All sexually active adolescents including those living with HIV should have access to effective sexually-transmitted infection (STI) screening and treatment. In resource-limited settings, where the availability of laboratory screening/diagnosis for STIs may be limited, providers may only have the option of 'syndromic management' using algorithms to guide STI diagnosis and treatment. While this is simple and cost-effective, providers in these settings must be very attentive to the possibility of asymptomatic infections, particularly among women. These can lead to pelvic inflammatory disease, ectopic pregnancy and infertility as well as facilitating onward transmission of HIV in some cases.

Access to contraception. Adolescents living with HIV need access to a full range of contraceptive options. Dual methods — condoms, both male and female, and lubricants in conjunction with hormonal methods including emergency contraception (EC) — are essential to protect against unwanted pregnancy, STIs and HIV transmission. SRH services must also be able to address unwanted pregnancy for HIV-positive adolescent women, where the law allows, either providing or referring clients for termination of pregnancy services if requested.

Delivery of SRH services. Adolescents living with HIV must know where to access services in their local area, at times and in places that are convenient and acceptable for them. Service provision must be equitable, and appropriate for males, females and transgender people. Please refer to the Service Delivery and Retention section on adolescent-friendly services for more detailed information.

A ‘one stop shop’ approach is considered to be the preferred service delivery option for adolescents. Integration allows adolescents to access a range of services in one place, reducing some of the costs and logistical barriers that discourage adolescents from accessing SRH and other services when needed. If contraception and STI services are not available through stand-alone SRH clinics or integrated into other services, efforts must be made to establish close links, referral pathways and feedback mechanisms for contraception and STI services or to primary care facilities. Particularly where such services are far away from communities, arranging for sessional contraceptive health providers to be available as part of HIV services for adolescents or at particular times set aside for adolescents may be beneficial.

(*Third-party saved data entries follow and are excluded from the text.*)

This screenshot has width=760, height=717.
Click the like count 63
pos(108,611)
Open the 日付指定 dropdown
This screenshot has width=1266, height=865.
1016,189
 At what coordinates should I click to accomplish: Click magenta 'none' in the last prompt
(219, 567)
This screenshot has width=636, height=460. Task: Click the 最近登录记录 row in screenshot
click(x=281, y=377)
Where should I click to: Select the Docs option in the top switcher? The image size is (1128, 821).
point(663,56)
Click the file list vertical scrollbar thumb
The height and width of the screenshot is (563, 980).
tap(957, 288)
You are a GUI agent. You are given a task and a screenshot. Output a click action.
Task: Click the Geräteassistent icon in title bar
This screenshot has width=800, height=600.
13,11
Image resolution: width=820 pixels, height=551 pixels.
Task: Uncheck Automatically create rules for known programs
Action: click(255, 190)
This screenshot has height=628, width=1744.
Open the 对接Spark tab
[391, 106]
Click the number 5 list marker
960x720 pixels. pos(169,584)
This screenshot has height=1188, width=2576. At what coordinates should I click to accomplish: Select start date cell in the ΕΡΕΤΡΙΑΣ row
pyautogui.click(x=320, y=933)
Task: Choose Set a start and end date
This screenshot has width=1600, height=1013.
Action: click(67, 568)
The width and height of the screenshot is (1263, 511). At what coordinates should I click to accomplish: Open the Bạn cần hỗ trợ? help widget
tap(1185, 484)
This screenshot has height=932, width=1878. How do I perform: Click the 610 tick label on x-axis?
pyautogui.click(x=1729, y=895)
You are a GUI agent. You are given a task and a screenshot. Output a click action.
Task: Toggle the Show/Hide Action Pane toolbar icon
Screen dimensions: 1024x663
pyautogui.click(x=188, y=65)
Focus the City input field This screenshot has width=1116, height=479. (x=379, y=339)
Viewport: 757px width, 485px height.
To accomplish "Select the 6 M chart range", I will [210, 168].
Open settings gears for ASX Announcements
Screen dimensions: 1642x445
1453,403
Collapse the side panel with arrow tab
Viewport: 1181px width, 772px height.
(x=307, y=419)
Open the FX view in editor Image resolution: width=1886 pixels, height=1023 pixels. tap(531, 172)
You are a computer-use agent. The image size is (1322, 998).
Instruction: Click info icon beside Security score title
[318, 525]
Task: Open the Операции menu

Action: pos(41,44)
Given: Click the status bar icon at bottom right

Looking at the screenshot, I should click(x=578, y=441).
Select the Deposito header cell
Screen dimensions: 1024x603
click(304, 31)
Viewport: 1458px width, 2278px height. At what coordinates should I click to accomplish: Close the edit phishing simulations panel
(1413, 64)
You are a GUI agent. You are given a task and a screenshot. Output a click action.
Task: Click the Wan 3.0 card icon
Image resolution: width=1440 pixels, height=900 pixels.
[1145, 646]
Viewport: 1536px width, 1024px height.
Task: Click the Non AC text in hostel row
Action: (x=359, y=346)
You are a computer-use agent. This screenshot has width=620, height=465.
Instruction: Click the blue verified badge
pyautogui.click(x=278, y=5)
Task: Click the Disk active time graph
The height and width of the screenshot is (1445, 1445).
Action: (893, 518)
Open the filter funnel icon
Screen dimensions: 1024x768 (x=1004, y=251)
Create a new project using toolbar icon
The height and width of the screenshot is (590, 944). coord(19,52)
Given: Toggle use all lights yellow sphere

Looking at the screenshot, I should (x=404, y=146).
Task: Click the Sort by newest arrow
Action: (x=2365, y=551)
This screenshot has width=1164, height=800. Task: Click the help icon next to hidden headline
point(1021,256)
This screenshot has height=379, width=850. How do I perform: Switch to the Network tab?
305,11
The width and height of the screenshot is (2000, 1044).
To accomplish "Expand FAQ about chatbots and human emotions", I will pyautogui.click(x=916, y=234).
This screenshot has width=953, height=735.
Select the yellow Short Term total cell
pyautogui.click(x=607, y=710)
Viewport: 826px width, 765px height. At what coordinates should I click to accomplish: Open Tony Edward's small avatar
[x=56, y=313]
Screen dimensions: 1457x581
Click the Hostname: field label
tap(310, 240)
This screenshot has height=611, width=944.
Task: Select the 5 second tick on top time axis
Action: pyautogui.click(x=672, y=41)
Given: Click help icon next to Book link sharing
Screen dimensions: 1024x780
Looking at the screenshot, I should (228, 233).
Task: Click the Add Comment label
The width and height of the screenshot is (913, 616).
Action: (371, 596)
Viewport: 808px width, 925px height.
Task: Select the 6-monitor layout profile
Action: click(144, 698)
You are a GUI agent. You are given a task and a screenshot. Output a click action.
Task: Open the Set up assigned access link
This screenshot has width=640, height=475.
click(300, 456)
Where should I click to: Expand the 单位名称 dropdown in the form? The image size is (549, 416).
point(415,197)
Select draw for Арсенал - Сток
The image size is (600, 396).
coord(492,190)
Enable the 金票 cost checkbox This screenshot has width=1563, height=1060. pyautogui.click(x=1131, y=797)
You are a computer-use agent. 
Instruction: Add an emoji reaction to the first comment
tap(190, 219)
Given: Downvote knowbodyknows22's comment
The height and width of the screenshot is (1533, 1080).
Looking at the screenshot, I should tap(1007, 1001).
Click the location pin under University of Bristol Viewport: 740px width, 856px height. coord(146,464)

Please refer to the section on Service Delivery and Retention for more detailed information and examples of integration.

Providers of SRH services should be alert to the broader needs of adolescents related to SRH and ensure that they have access to these services. Linkages to prevention of mother-to-child HIV transmission (PMTCT) will be essential for adolescent girls who are diagnosed with HIV during testing in antenatal services, or for adolescent girls who are already HIV-positive and become pregnant. Some adolescents may need referral for social protection services when they are found to be victims of abuse or assault or when they are facing extreme vulnerability due to loss of parents/caregivers or poverty. In such circumstances it is important to clearly explain the bounds of confidentiality as protection issues may take precedence.

Key populations face particular challenges in accessing SRH services as they may experience stigma due to sexual preference/behaviour, criminalization of sexual preference/behaviour and a lack of services that are appropriate for their needs. Special care must be taken to provide equal and fair medical services to gay, lesbian, bisexual and transgender adolescents and to ensure that they have access to SRH services provided by unbiased, professional and non-judgmental staff. Outreach, peer support and community-based approaches are likely to be best positioned to serve the needs of adolescent members of key populations.

Legal challenges to access are a particular concern for adolescent minors. Age of consent to sex and to access services can serve as barriers to SRH services when adolescents are fearful of possible legal consequences and/or disclosure to families. Confidentiality can pose problems for health providers as well when they feel pressured to abide by national policies or laws that force them to breach the confidentiality of their clients. In some countries, recognition of the evolving capacities of adolescents and the autonomy of mature minors can reduce the impact of age barriers to SRH services; in some cases, providers themselves may feel that it is necessary to make this judgment on a case-by-case basis.